> **GOAL**: Rewrite every line of the listing below, changing "Click" to "Select" and keeping everything else the same. Omit the pictures from your answer.

Dataset records:
■ ■ ■ ■ ■ ■ ■
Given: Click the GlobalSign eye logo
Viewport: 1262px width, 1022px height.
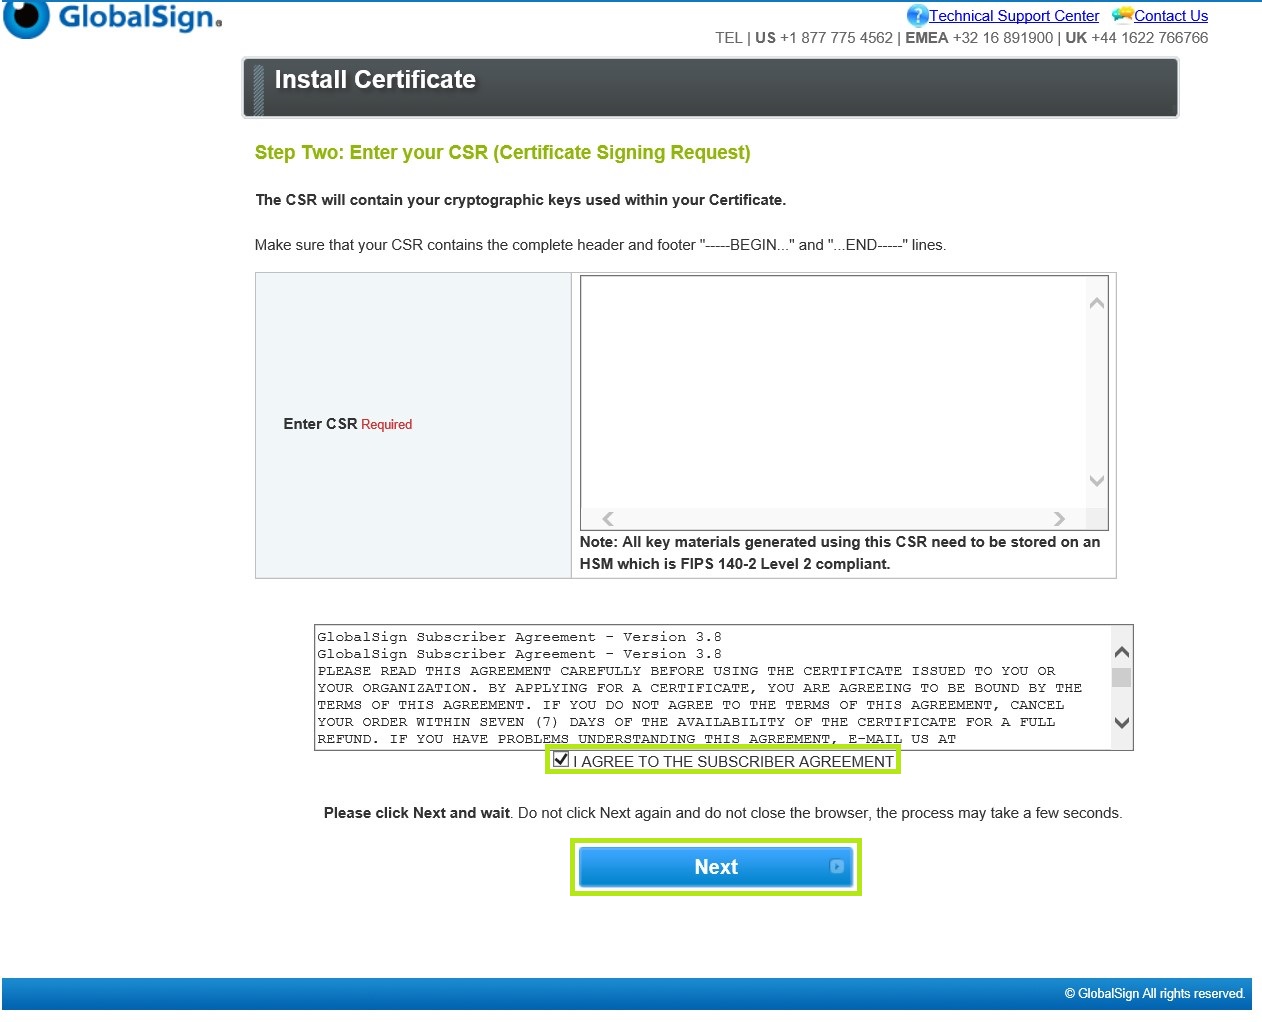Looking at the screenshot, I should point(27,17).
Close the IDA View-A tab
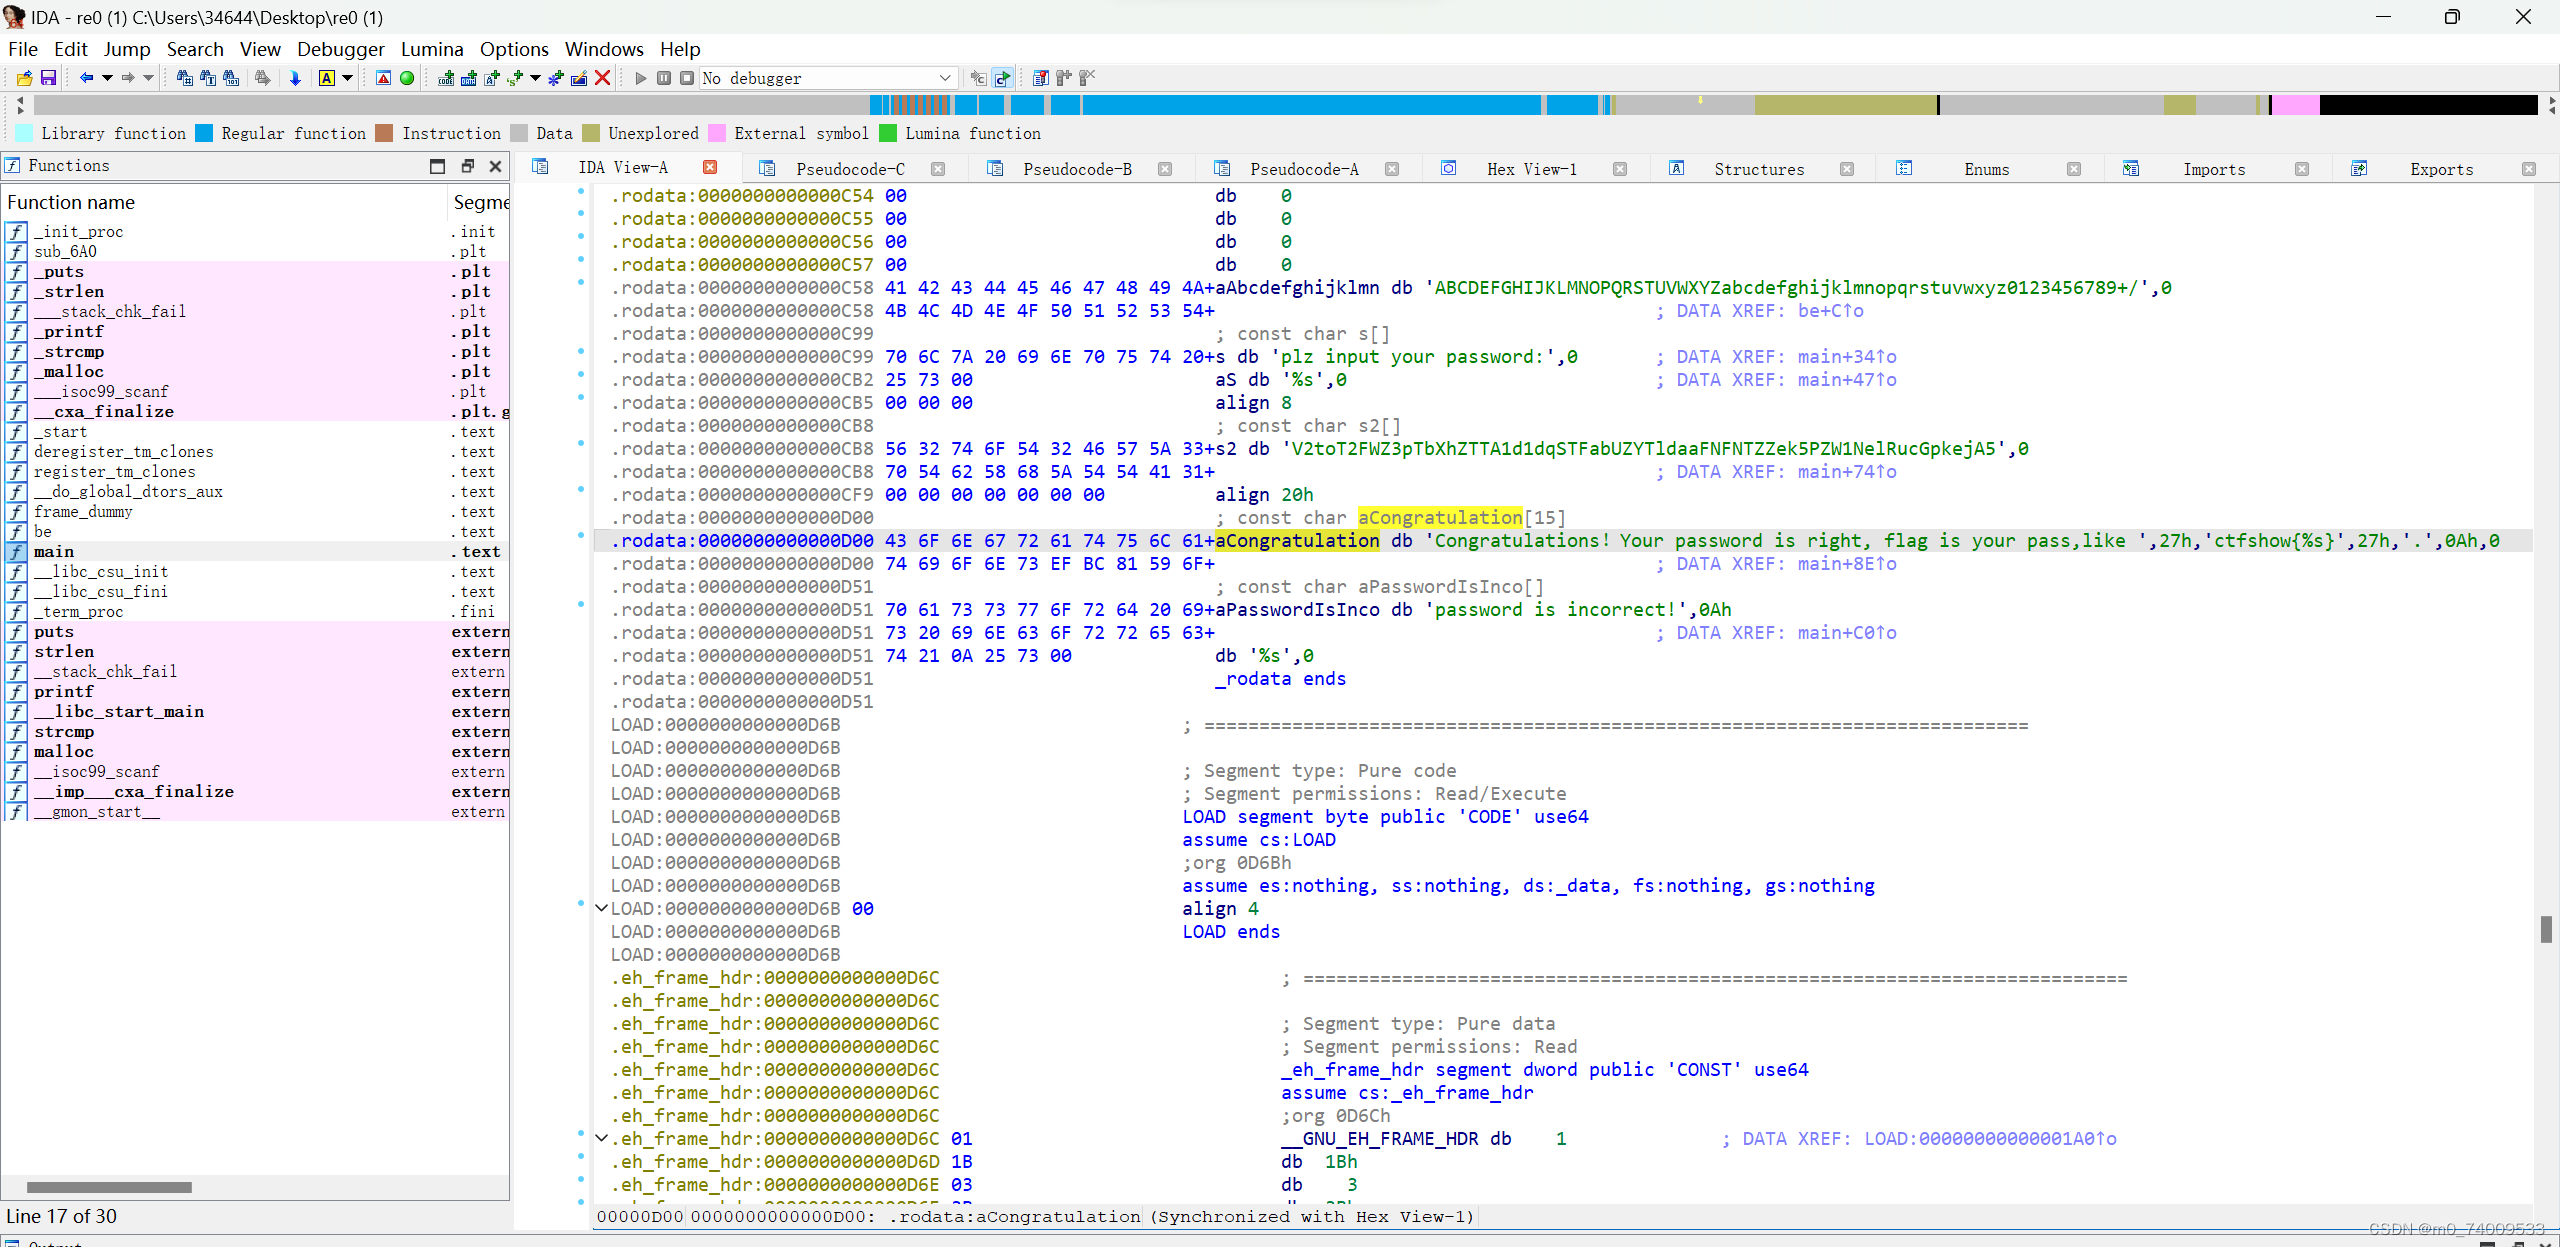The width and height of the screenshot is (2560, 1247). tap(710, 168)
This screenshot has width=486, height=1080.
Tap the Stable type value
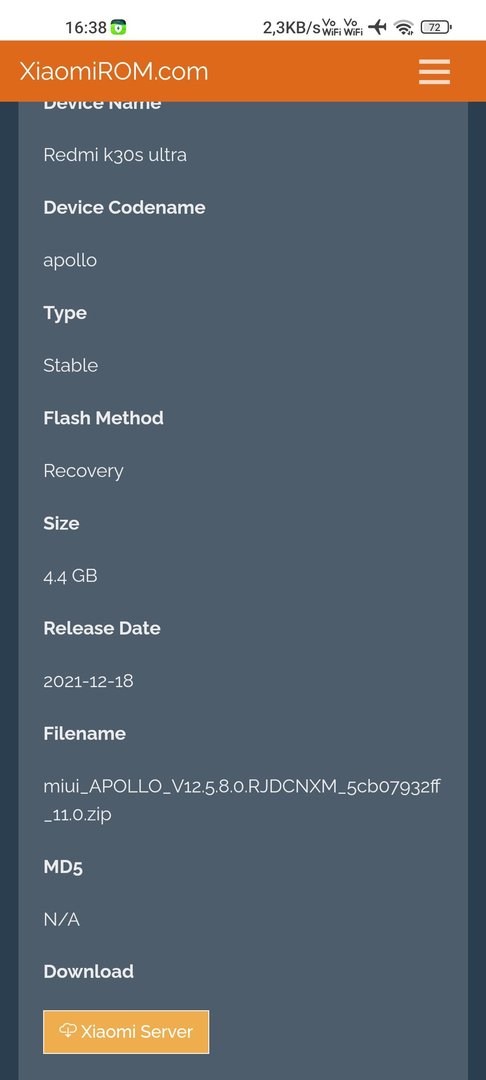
■ ■ ■ ■ ■ ■ ■
> **RESPONSE FOR THIS EXERCISE**:
Given: Select the GlobalSign eye logo
Viewport: 1262px width, 1022px height.
Looking at the screenshot, I should point(27,17).
Close the IDA View-A tab
The width and height of the screenshot is (2560, 1247). tap(710, 168)
This screenshot has width=486, height=1080.
Tap the Stable type value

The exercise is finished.